▸ Problem statement
Please print each entry below exactly as it reads.

▸ Records to use
===============

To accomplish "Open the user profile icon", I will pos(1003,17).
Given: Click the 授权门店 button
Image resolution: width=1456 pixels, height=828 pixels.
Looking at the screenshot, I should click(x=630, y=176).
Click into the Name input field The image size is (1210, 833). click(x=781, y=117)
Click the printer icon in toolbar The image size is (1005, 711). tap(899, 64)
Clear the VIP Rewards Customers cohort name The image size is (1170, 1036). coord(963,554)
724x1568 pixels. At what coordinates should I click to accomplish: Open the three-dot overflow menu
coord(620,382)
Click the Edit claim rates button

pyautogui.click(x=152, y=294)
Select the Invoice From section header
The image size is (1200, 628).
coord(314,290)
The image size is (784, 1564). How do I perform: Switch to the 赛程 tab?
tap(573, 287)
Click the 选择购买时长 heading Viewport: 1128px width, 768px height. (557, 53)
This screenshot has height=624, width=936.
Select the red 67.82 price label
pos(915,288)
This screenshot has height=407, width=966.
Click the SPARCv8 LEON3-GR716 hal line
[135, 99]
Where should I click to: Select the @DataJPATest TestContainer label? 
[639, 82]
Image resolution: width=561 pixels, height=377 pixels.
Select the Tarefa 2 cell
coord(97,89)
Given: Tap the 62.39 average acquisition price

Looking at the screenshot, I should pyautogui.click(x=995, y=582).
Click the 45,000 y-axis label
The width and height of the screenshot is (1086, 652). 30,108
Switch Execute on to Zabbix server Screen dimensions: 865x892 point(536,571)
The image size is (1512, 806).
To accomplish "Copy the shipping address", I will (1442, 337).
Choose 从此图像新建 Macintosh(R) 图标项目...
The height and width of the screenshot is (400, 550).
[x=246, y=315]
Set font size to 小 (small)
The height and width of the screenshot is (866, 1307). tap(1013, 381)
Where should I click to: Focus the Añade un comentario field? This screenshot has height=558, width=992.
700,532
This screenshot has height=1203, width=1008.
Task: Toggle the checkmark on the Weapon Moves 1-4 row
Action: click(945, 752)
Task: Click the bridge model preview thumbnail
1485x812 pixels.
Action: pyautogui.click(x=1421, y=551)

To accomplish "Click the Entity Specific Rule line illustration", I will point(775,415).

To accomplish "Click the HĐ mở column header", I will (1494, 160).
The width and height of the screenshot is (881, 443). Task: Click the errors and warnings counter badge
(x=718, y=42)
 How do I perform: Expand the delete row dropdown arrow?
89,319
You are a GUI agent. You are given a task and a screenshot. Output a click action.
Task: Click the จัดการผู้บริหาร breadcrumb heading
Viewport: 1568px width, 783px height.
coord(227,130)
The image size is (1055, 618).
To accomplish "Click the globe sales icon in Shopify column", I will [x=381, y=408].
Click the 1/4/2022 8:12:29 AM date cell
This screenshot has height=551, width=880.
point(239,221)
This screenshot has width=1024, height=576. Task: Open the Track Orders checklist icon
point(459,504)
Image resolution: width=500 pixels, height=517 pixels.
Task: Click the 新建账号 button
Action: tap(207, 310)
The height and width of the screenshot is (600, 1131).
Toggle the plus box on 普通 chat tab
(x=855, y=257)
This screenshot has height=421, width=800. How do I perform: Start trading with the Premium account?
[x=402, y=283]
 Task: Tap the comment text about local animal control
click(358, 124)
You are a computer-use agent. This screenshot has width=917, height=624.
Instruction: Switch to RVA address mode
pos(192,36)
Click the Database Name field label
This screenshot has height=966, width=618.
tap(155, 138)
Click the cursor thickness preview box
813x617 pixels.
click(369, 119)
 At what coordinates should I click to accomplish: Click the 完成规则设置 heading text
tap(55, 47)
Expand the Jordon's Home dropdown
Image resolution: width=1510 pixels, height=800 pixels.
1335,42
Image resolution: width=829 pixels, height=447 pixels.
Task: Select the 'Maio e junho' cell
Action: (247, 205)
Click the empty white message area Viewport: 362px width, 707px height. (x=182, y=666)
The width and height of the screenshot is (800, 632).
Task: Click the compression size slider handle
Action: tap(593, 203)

===============

▸ Solution for this task
To accomplish "Open the user profile icon", I will pos(1003,17).
Given: Click the 授权门店 button
Image resolution: width=1456 pixels, height=828 pixels.
Looking at the screenshot, I should click(x=630, y=176).
Click into the Name input field The image size is (1210, 833). click(x=781, y=117)
Click the printer icon in toolbar The image size is (1005, 711). tap(899, 64)
Clear the VIP Rewards Customers cohort name The image size is (1170, 1036). coord(963,554)
724x1568 pixels. At what coordinates should I click to accomplish: Open the three-dot overflow menu
coord(620,382)
Click the Edit claim rates button

pyautogui.click(x=152, y=294)
Select the Invoice From section header
The image size is (1200, 628).
coord(314,290)
The image size is (784, 1564). How do I perform: Switch to the 赛程 tab?
tap(573, 287)
Click the 选择购买时长 heading Viewport: 1128px width, 768px height. (557, 53)
This screenshot has height=624, width=936.
Select the red 67.82 price label
pos(915,288)
This screenshot has height=407, width=966.
Click the SPARCv8 LEON3-GR716 hal line
[135, 99]
Where should I click to: Select the @DataJPATest TestContainer label? 
[639, 82]
Image resolution: width=561 pixels, height=377 pixels.
Select the Tarefa 2 cell
coord(97,89)
Given: Tap the 62.39 average acquisition price

Looking at the screenshot, I should pyautogui.click(x=995, y=582).
Click the 45,000 y-axis label
The width and height of the screenshot is (1086, 652). 30,108
Switch Execute on to Zabbix server Screen dimensions: 865x892 point(536,571)
The image size is (1512, 806).
To accomplish "Copy the shipping address", I will (1442, 337).
Choose 从此图像新建 Macintosh(R) 图标项目...
The height and width of the screenshot is (400, 550).
[x=246, y=315]
Set font size to 小 (small)
The height and width of the screenshot is (866, 1307). tap(1013, 381)
Where should I click to: Focus the Añade un comentario field? This screenshot has height=558, width=992.
700,532
This screenshot has height=1203, width=1008.
Task: Toggle the checkmark on the Weapon Moves 1-4 row
Action: click(945, 752)
Task: Click the bridge model preview thumbnail
1485x812 pixels.
Action: pyautogui.click(x=1421, y=551)

To accomplish "Click the Entity Specific Rule line illustration", I will point(775,415).

To accomplish "Click the HĐ mở column header", I will (1494, 160).
The width and height of the screenshot is (881, 443). Task: Click the errors and warnings counter badge
(x=718, y=42)
 How do I perform: Expand the delete row dropdown arrow?
89,319
You are a GUI agent. You are given a task and a screenshot. Output a click action.
Task: Click the จัดการผู้บริหาร breadcrumb heading
Viewport: 1568px width, 783px height.
coord(227,130)
The image size is (1055, 618).
To accomplish "Click the globe sales icon in Shopify column", I will [x=381, y=408].
Click the 1/4/2022 8:12:29 AM date cell
This screenshot has height=551, width=880.
point(239,221)
This screenshot has width=1024, height=576. Task: Open the Track Orders checklist icon
point(459,504)
Image resolution: width=500 pixels, height=517 pixels.
Task: Click the 新建账号 button
Action: tap(207, 310)
The height and width of the screenshot is (600, 1131).
Toggle the plus box on 普通 chat tab
(x=855, y=257)
This screenshot has height=421, width=800. How do I perform: Start trading with the Premium account?
[x=402, y=283]
 Task: Tap the comment text about local animal control
click(358, 124)
You are a computer-use agent. This screenshot has width=917, height=624.
Instruction: Switch to RVA address mode
pos(192,36)
Click the Database Name field label
This screenshot has height=966, width=618.
tap(155, 138)
Click the cursor thickness preview box
813x617 pixels.
click(369, 119)
 At what coordinates should I click to accomplish: Click the 完成规则设置 heading text
tap(55, 47)
Expand the Jordon's Home dropdown
Image resolution: width=1510 pixels, height=800 pixels.
1335,42
Image resolution: width=829 pixels, height=447 pixels.
Task: Select the 'Maio e junho' cell
Action: (247, 205)
Click the empty white message area Viewport: 362px width, 707px height. (x=182, y=666)
The width and height of the screenshot is (800, 632).
Task: Click the compression size slider handle
Action: tap(593, 203)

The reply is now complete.